#### [Records provided]
=======

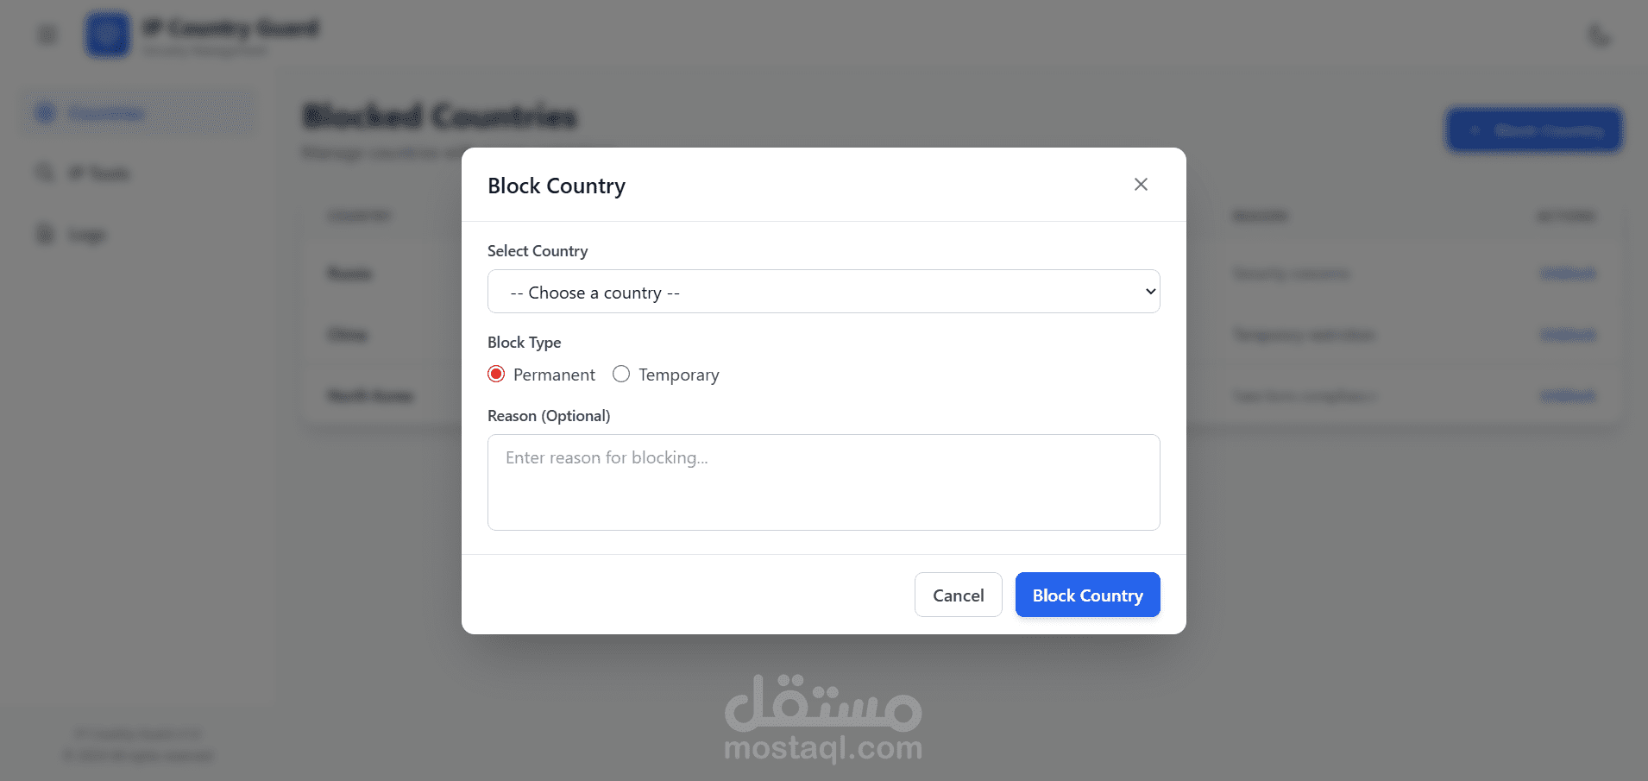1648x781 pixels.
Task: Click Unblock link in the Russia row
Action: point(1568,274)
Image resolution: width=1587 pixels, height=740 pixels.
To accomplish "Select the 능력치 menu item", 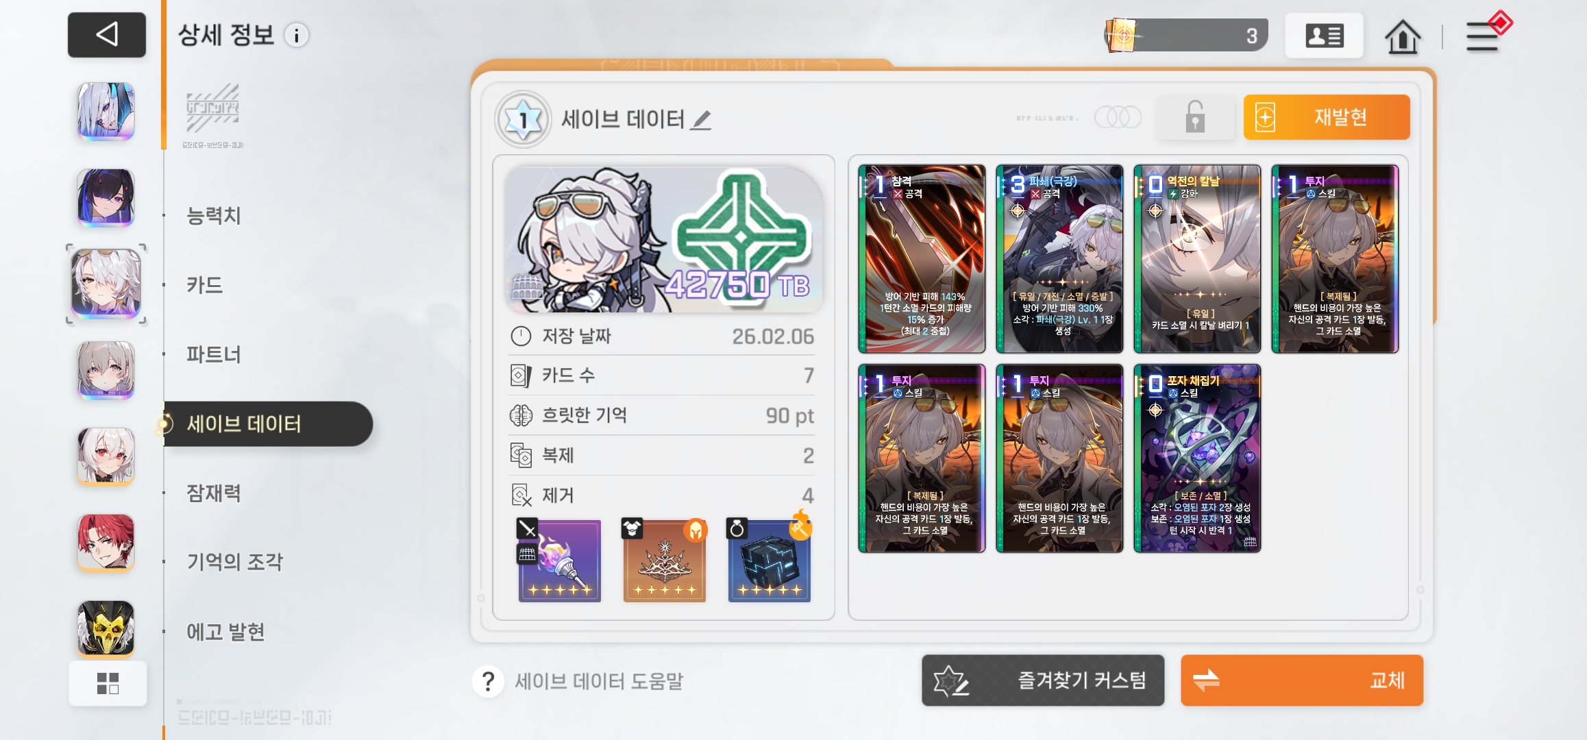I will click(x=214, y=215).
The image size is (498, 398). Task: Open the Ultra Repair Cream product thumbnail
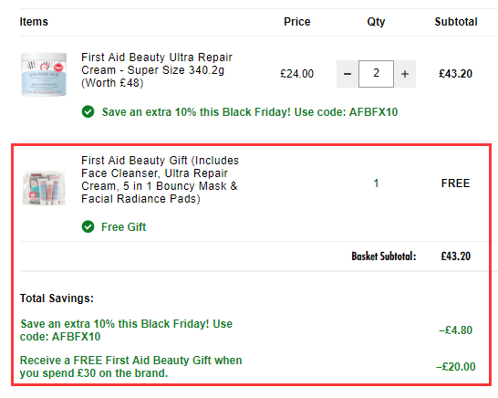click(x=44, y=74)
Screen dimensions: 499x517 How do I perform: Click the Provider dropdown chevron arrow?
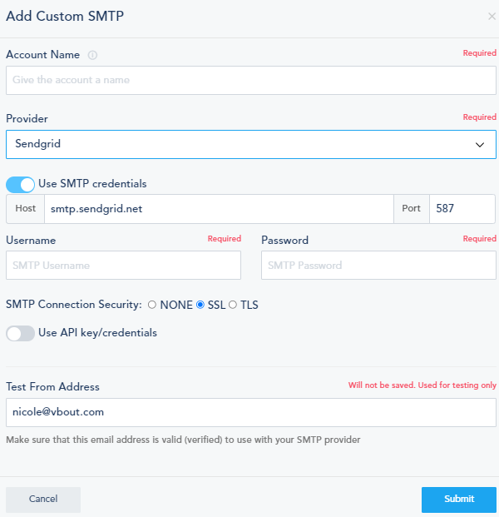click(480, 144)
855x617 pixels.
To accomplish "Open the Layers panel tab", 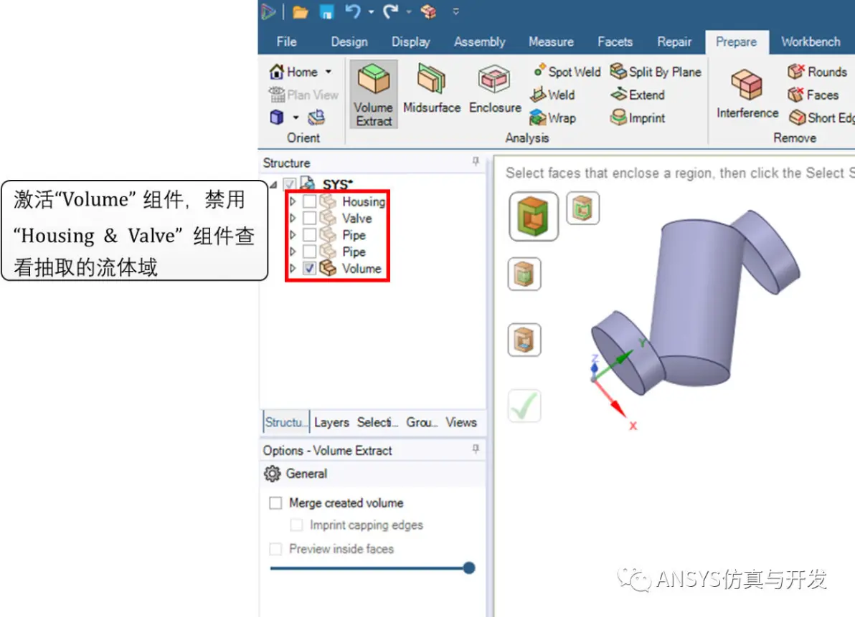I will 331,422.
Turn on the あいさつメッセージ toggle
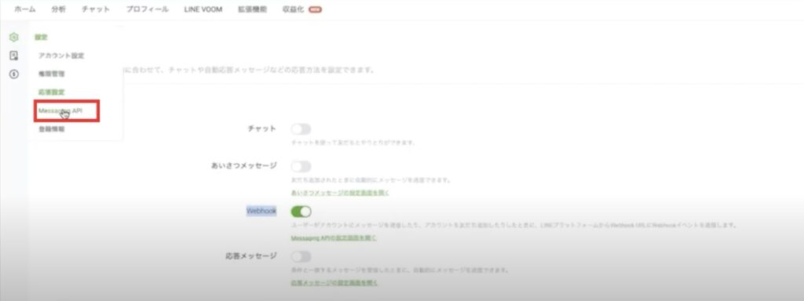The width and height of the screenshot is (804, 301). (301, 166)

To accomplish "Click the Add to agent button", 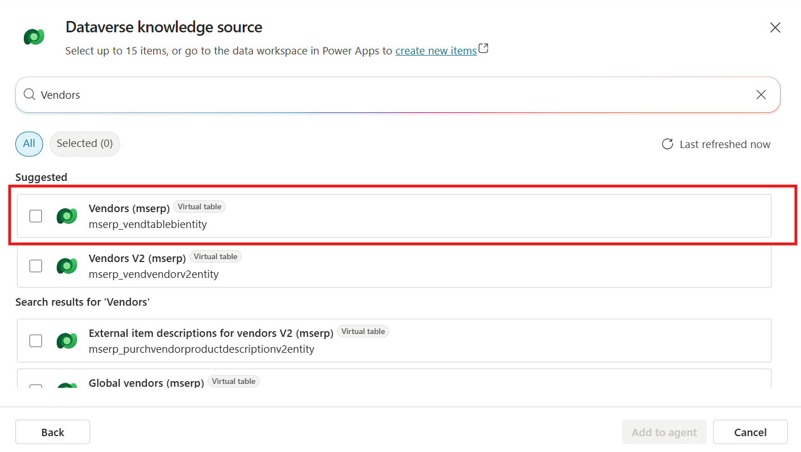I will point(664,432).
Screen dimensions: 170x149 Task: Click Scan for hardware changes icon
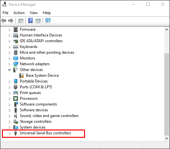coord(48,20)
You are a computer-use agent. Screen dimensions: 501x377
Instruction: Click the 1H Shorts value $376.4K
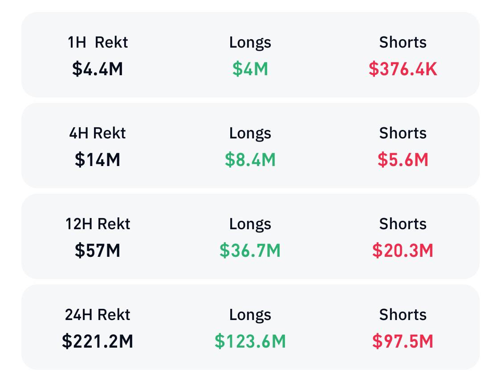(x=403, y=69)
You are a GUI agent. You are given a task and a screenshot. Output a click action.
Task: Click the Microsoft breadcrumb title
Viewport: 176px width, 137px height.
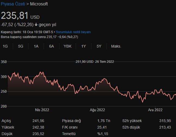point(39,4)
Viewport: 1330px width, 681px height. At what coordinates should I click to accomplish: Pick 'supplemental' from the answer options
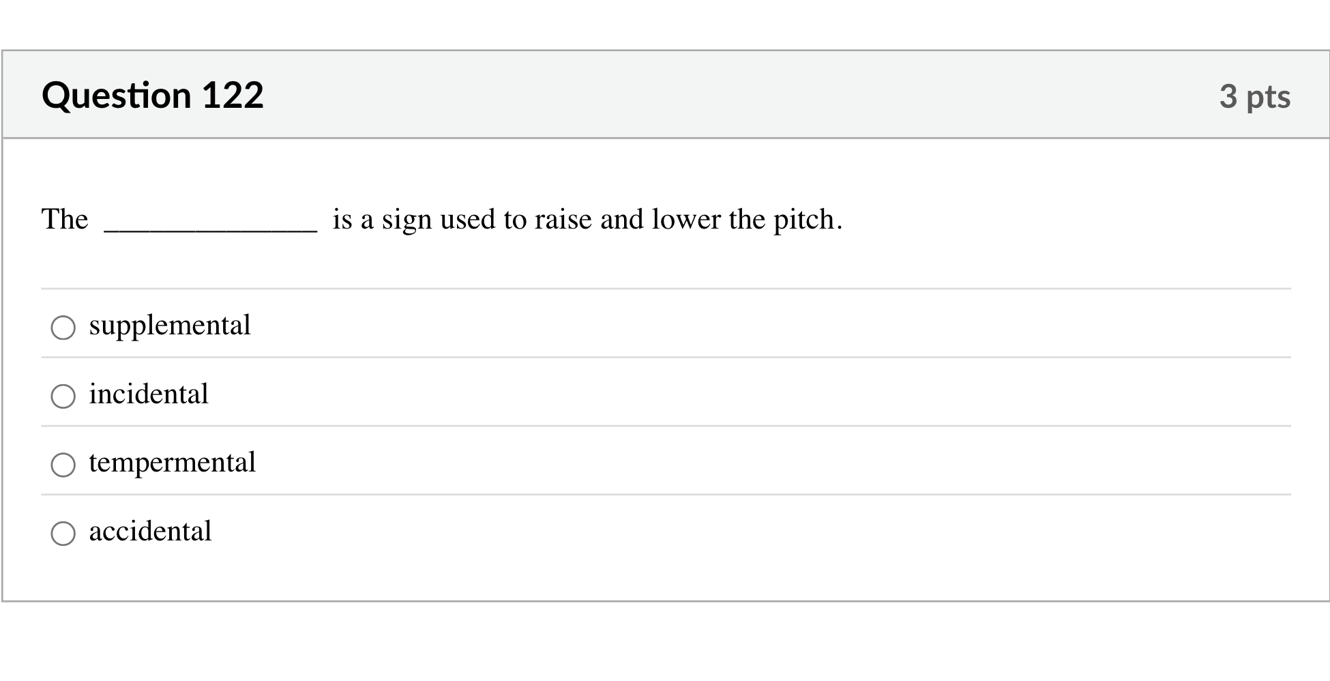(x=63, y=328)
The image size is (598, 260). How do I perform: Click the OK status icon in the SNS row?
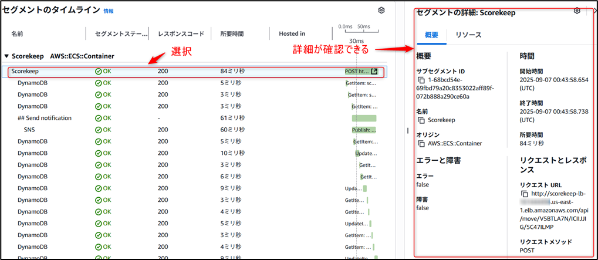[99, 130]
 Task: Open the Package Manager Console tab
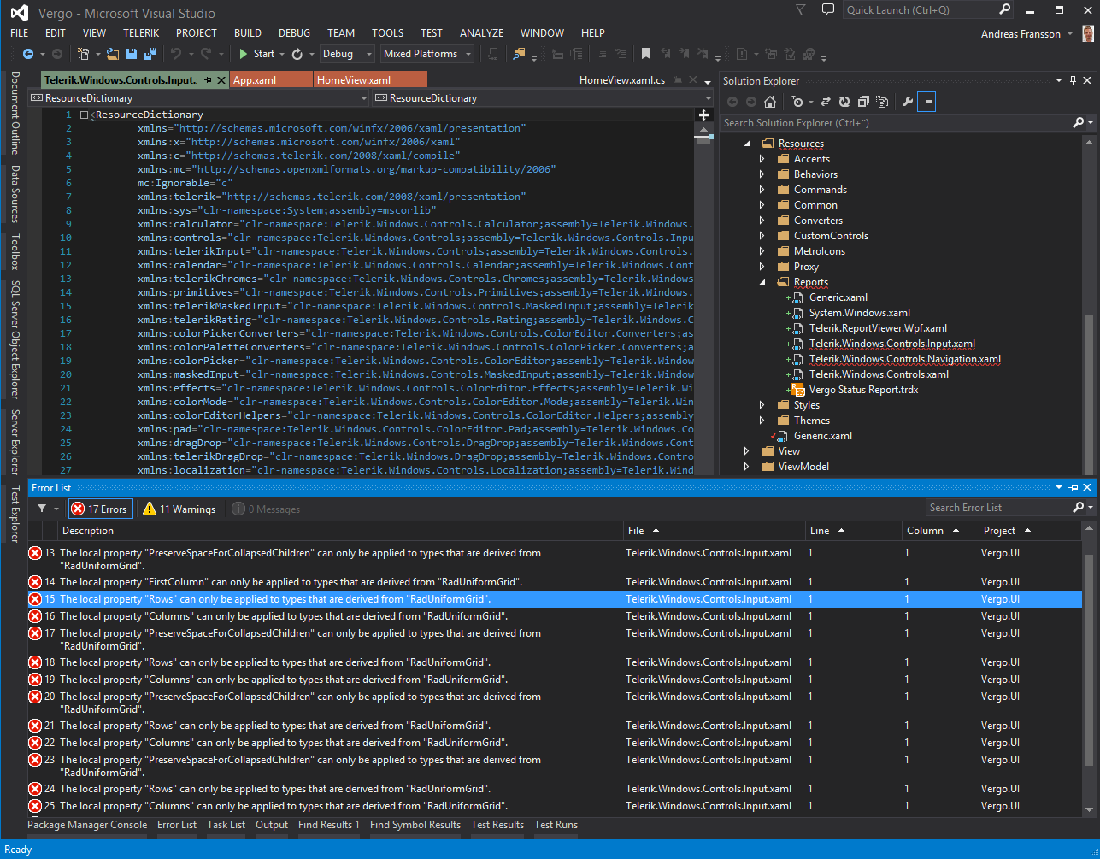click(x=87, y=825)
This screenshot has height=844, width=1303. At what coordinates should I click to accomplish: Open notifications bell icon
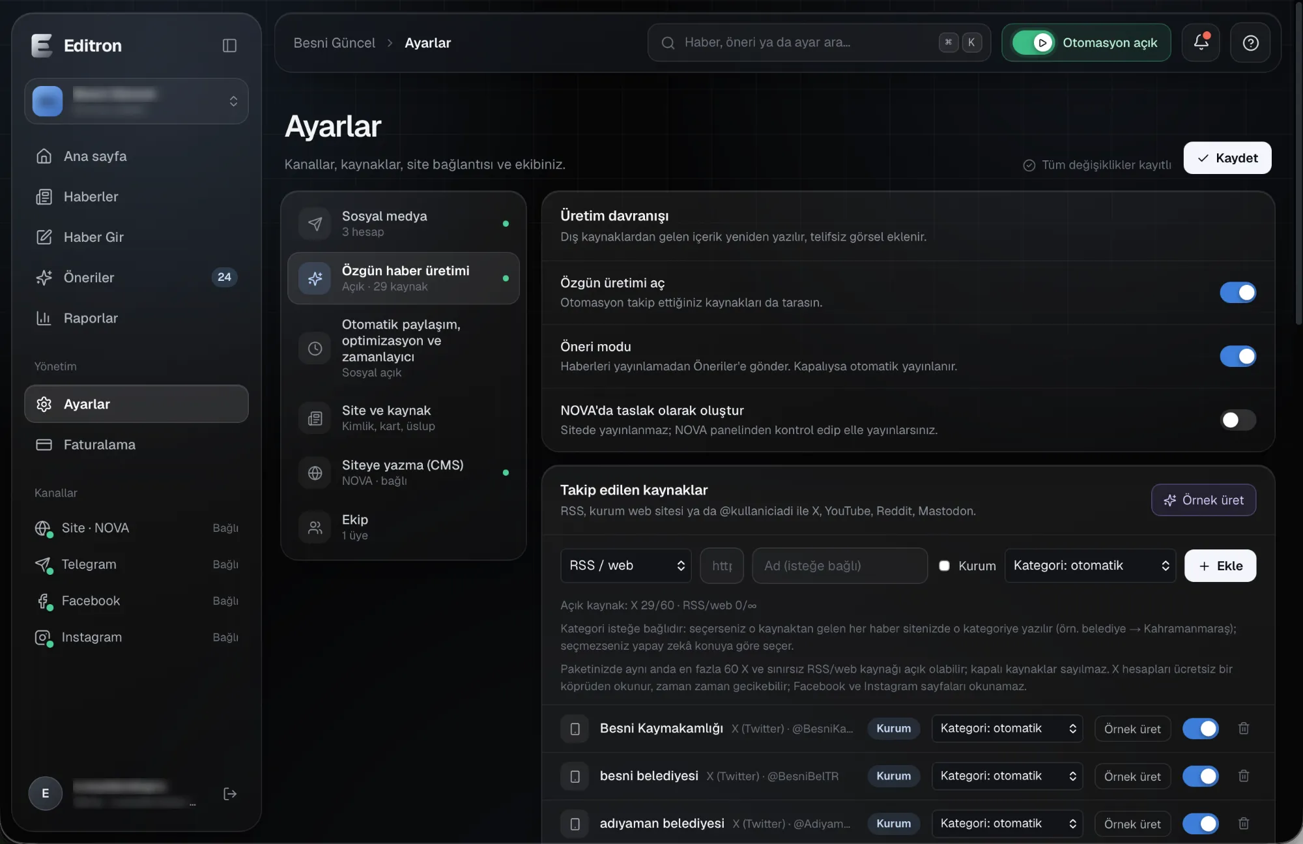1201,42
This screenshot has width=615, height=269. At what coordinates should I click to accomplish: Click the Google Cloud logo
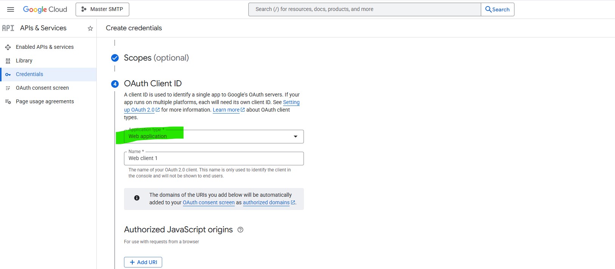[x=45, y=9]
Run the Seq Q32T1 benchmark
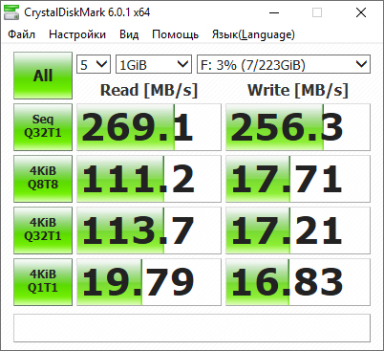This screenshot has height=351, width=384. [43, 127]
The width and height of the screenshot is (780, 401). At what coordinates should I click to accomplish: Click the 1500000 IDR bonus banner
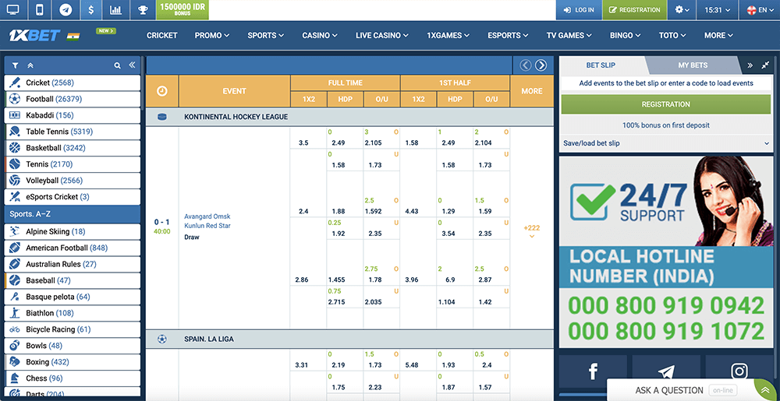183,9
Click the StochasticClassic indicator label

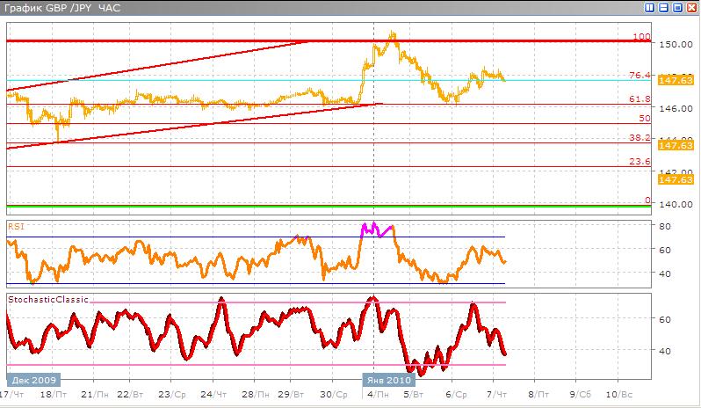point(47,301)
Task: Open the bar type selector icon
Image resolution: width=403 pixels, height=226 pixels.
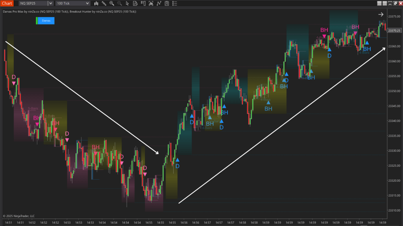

=======

#### [Exercise description]
Using the listing above, show each line with the word "resolution" in it.

#### [Exercise result]
Image resolution: width=1587 pixels, height=740 pixels.
Image resolution: width=403 pixels, height=226 pixels.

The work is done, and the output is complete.